Thinkabit labs offer educators and students a chance to experience engineering and technical (STEM or STEAM) education firsthand, working with Virginia-licensed teachers inspired by the Qualcomm Thinkabit labs. Mark Marinoble, the principal of Cedar Point Elementary and a current doctoral student at VT, was asked to experience a day in Virginia Tech’s Falls Church Thinkabit lab alongside some of his classmates. This alone was enough for Marinoble to ask for a partnership with Virginia Tech and Qualcomm in opening a STEAM lab at his school.
“I was moved by the one-day experience. You walk through the engineering process, walk through the initial factor, go back, resolve and try again,” says Marinoble.
After a little over a year of success at the Virginia Tech Northern Virginia Center, the first East Coast Thinkabit location, the program expanded by the opening Cedar Point Elementary School lab on Oct. 19.
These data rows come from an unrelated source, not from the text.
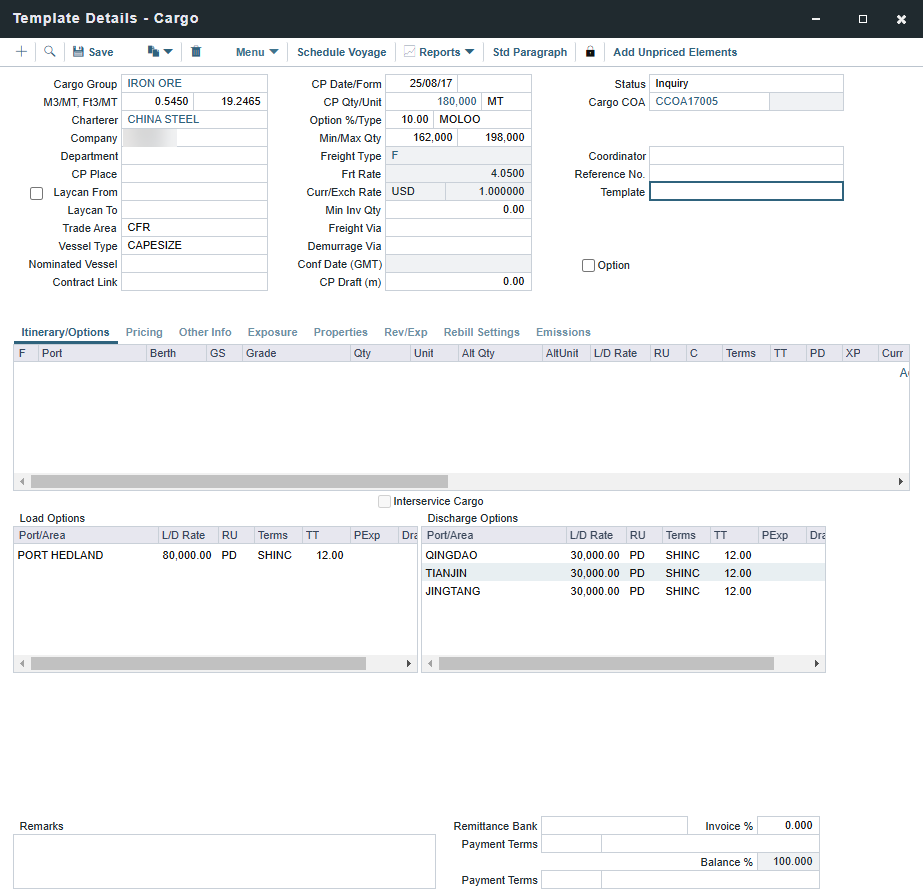Screen dimensions: 923x894
Task: Click Add Unpriced Elements button
Action: point(675,52)
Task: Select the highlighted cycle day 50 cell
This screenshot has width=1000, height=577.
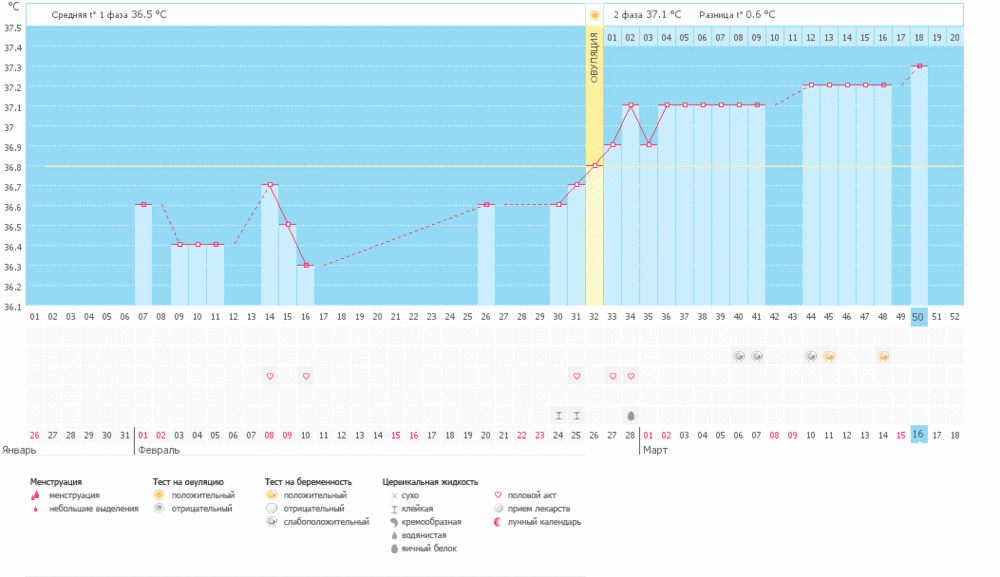Action: pyautogui.click(x=919, y=317)
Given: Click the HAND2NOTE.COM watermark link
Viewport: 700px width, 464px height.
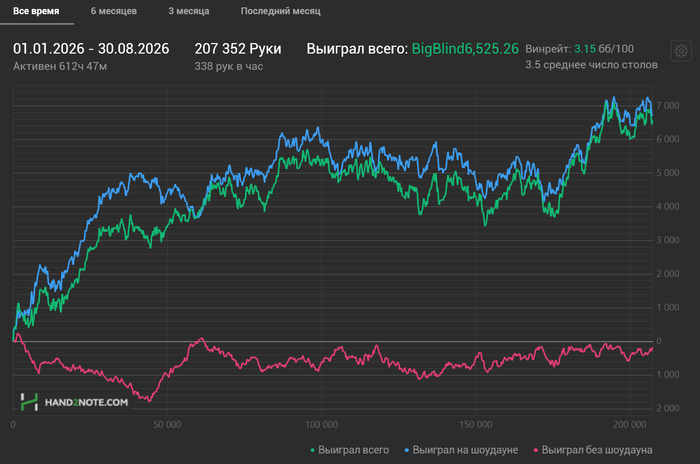Looking at the screenshot, I should click(x=86, y=402).
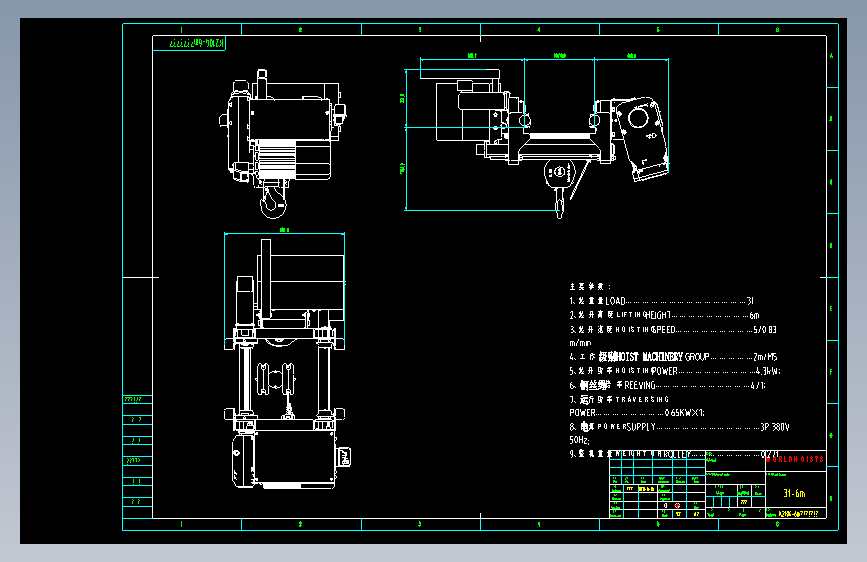Click the column 3 marker on the top border

tap(420, 29)
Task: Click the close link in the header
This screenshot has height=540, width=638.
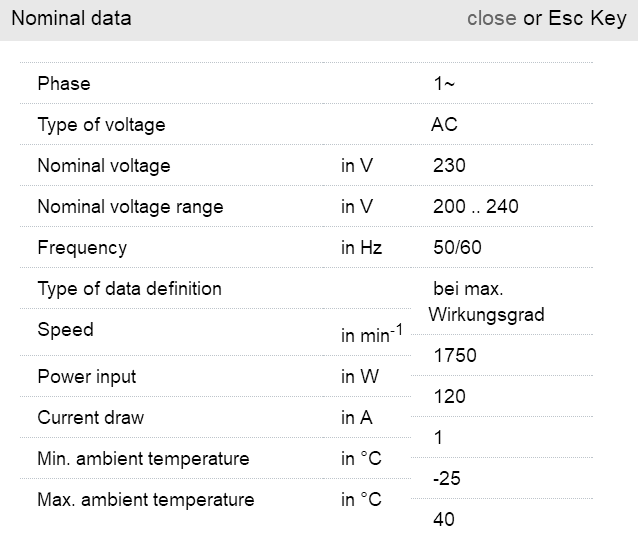Action: (491, 19)
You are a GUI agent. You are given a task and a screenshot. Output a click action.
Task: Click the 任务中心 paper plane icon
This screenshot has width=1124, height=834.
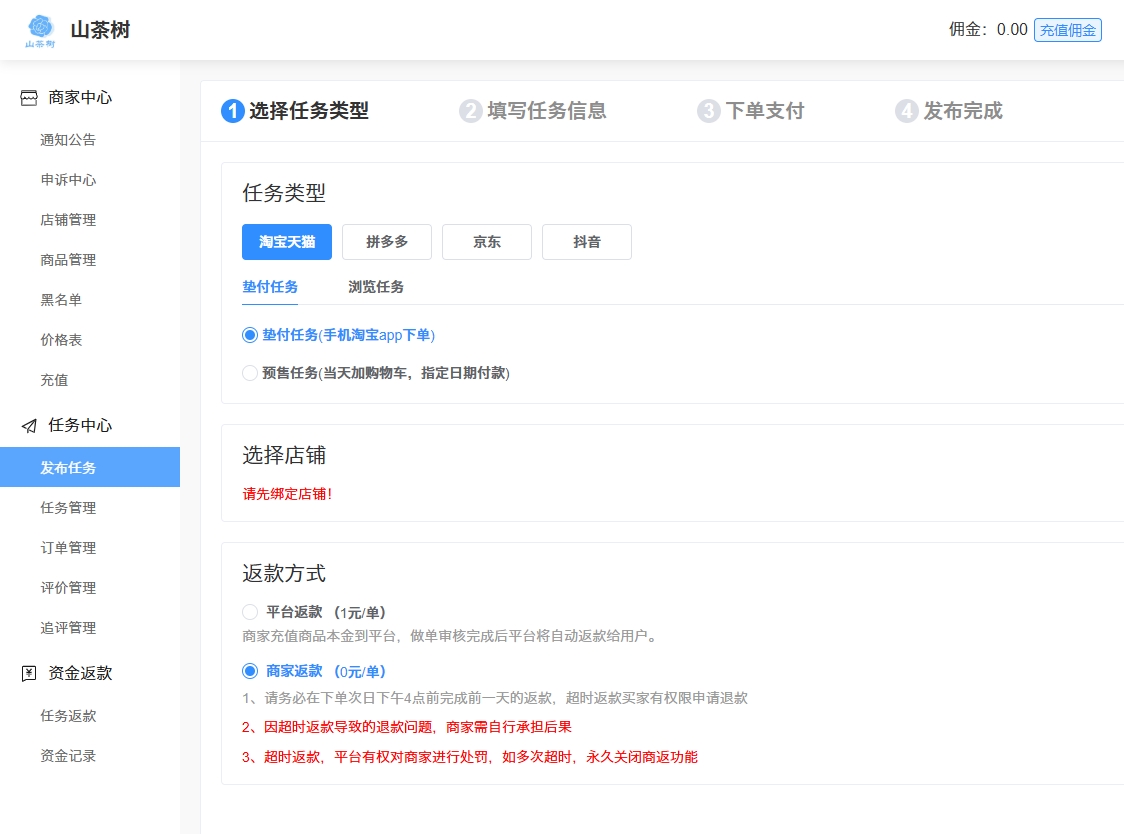[x=29, y=426]

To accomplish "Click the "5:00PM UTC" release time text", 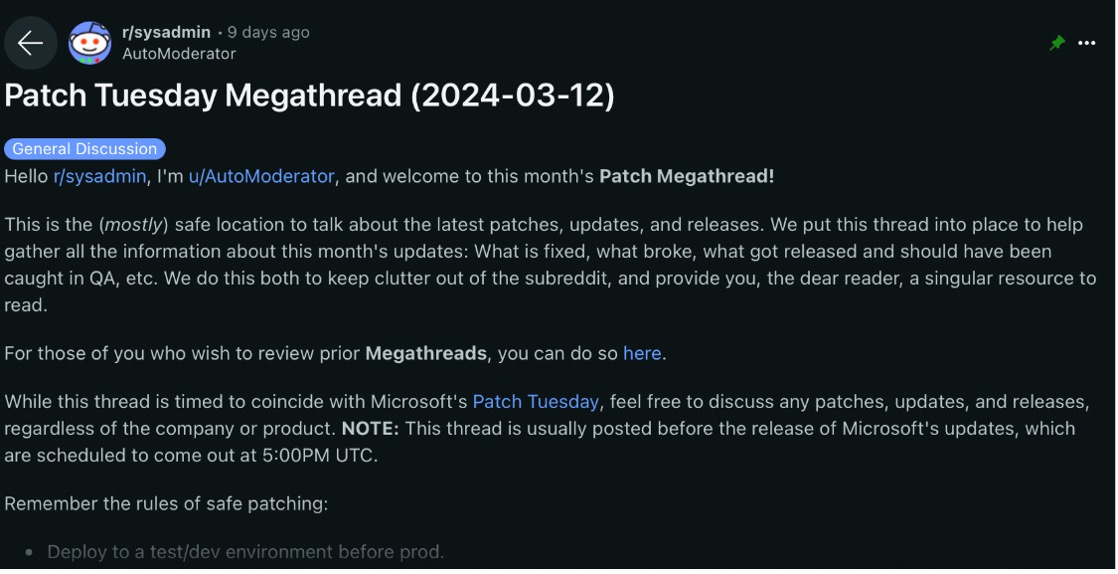I will coord(318,456).
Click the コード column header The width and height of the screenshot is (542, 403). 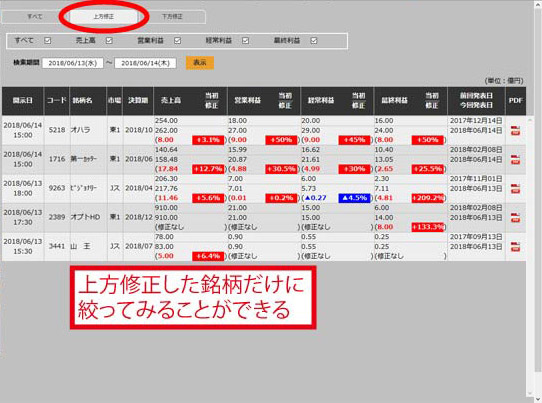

At the lab, students get a day of firsthand experience in engineering, coding and 21st century problem-solving and collaboration techniques. First, kids enter The World of Work room where they are introduced to careers in the STEAM field. Next, they move onto the hands-on experience of working with electrical circuits using the basics of C++ coding from Arduino open source software. They take that knowledge and apply it to a project where they light and blink an L.E.D. light using a microprocessor, breadboard and resistor. Along with this, students also learn how to code on servo motors. Students apply all that they have learned into the engineering design process and create a Robocraft that incorporates a servomotor. They end the day with presentations of what each group created.
“Not only is the lab teaching kids how to maneuver through the engineering process, it is also setting them up for future job opportunities within the STEAM field,” says Marinoble.
Cedar Point Elementary is working on creating a program to bring others schools into the lab. Marinoble hopes to start these visits in January to expand the lab to other students. There is no cost for other schools to visit the lab.